RP subscriber account

An account established and managed by the RP in a federated system based on the RP’s view of the subscriber account from the IdP. An RP subscriber account is associated with one or more federated identifiers and allows the subscriber to access the account through a federation transaction with the IdP.

security domain

A set of systems under a common administrative and access control.

session

A persistent interaction between a subscriber and an endpoint, either an RP or a CSP. A session begins with an authentication event and ends with a session termination event. A session is bound by the use of a session secret that the subscriber’s software (e.g., a browser, application, or OS) can present to the RP to prove association of the session with the authentication event.

session hijack attack

An attack in which the attacker is able to insert themselves between a claimant and a verifier subsequent to a successful authentication exchange between the latter two parties. The attacker is able to pose as a subscriber to the verifier or vice versa to control session data exchange. Sessions between the claimant and the RP can be similarly compromised.

single sign-on (SSO)

An authentication process by which one account and its authenticators are used to access multiple applications in a seamless manner, generally implemented with a federation protocol.

subject

A person, organization, device, hardware, network, software, or service. In these guidelines, a subject is a natural person.

subscriber

An individual enrolled in the CSP identity service.

subscriber account

An account established by the CSP containing information and authenticators registered for each subscriber enrolled in the CSP identity service.

symmetric key

A cryptographic key used to perform both the cryptographic operation and its inverse. (e.g., to encrypt and decrypt or create a message authentication code and to verify the code).

Transport Layer Security (TLS)

An authentication and security protocol widely implemented in browsers and web servers. TLS is defined by [RFC5246]. TLS is similar to the older SSL protocol, and TLS 1.0 is effectively SSL version 3.1. SP 800-52, Guidelines for the Selection and Use of Transport Layer Security (TLS) Implementations [SP800-52], specifies how TLS is to be used in government applications.

trust agreement

A set of conditions under which a CSP, IdP, and RP are allowed to participate in a federation transaction for the purposes of establishing an authentication session between the subscriber and the RP.

usability

The extent to which a product can be used by specified users to achieve specified goals with effectiveness, efficiency, and satisfaction in a specified context of use. [ISO/IEC9241-11]

verifier

An entity that verifies the claimant’s identity by verifying the claimant’s possession and control of one or more authenticators using an authentication protocol. To do this, the verifier needs to confirm the binding of the authenticators with the subscriber account and check that the subscriber account is active.

Changelog

This appendix is informative. It provides an overview of the changes to SP 800-63C since its initial release.
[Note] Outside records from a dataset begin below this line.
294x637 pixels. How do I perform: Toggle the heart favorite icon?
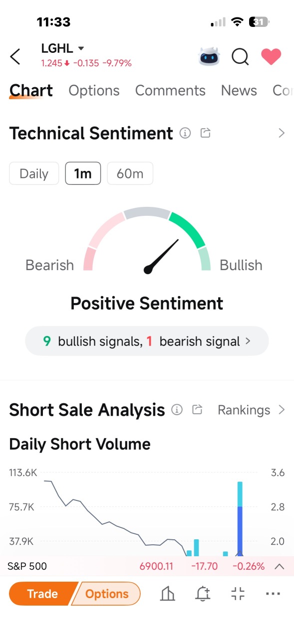[x=272, y=56]
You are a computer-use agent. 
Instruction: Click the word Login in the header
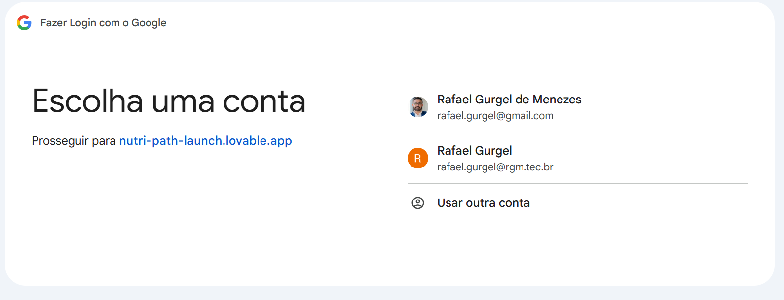tap(83, 23)
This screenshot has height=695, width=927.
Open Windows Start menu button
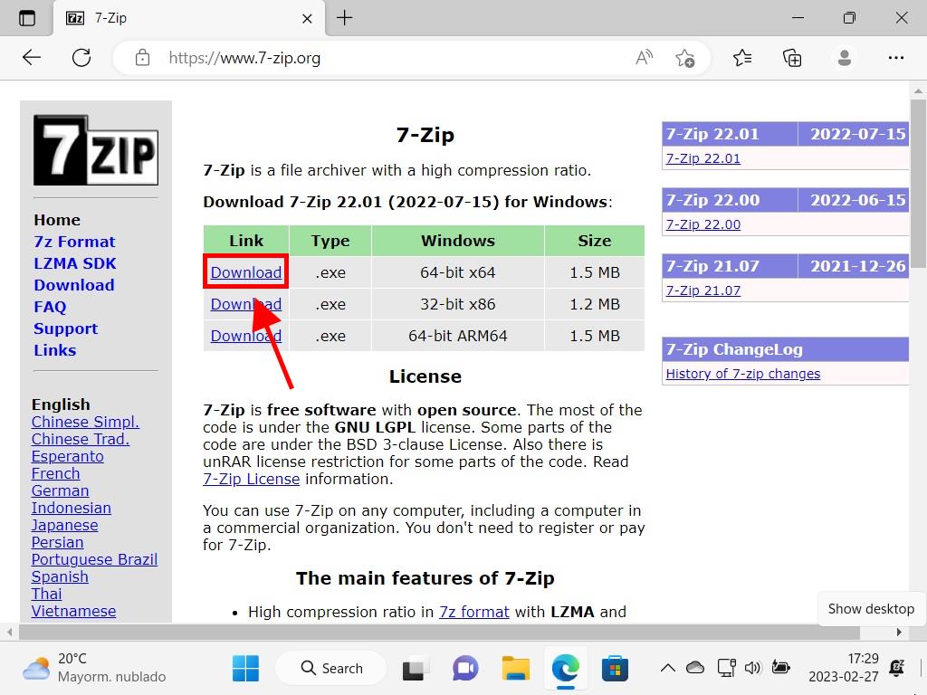pos(245,669)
• Added discussion of equity considerations and requirements.

• Established trust agreements and registration/discovery (key establishment) as discrete steps in the federation process.
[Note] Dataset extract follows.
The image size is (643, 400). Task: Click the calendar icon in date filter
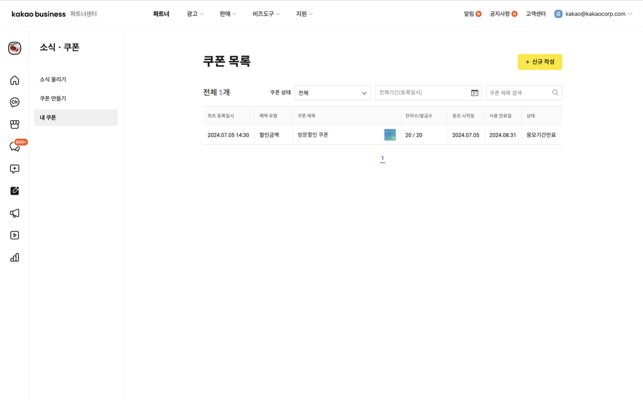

• All FALs have requirements around establishment of trust agreements and registration.

• FAL definitions no longer have encryption requirements; encryption is triggered by passing PII in an assertion through an untrusted party regardless of FAL.

• FAL2 requires injection protection.

• FAL3 allows more general bound authenticators including RP-managed authenticators, in addition to classical holder-of-key assertions.

• Communication of IAL/AAL/FAL required.

• Updated language to be more inclusive.

• Added definition and discussion of RP subscriber accounts.

• Added attribute provisioning models and discussion.

• Subscriber-controlled wallet model added, with specific requirements separated from general-purpose IdPs.

• Restructured core document sections to address common, general-purpose, and subscriber-controlled wallet requirements in separate sections.

• Redress requirements for IdPs and RPs added.

• Enterprise and dynamic use cases added throughout, with explicit examples.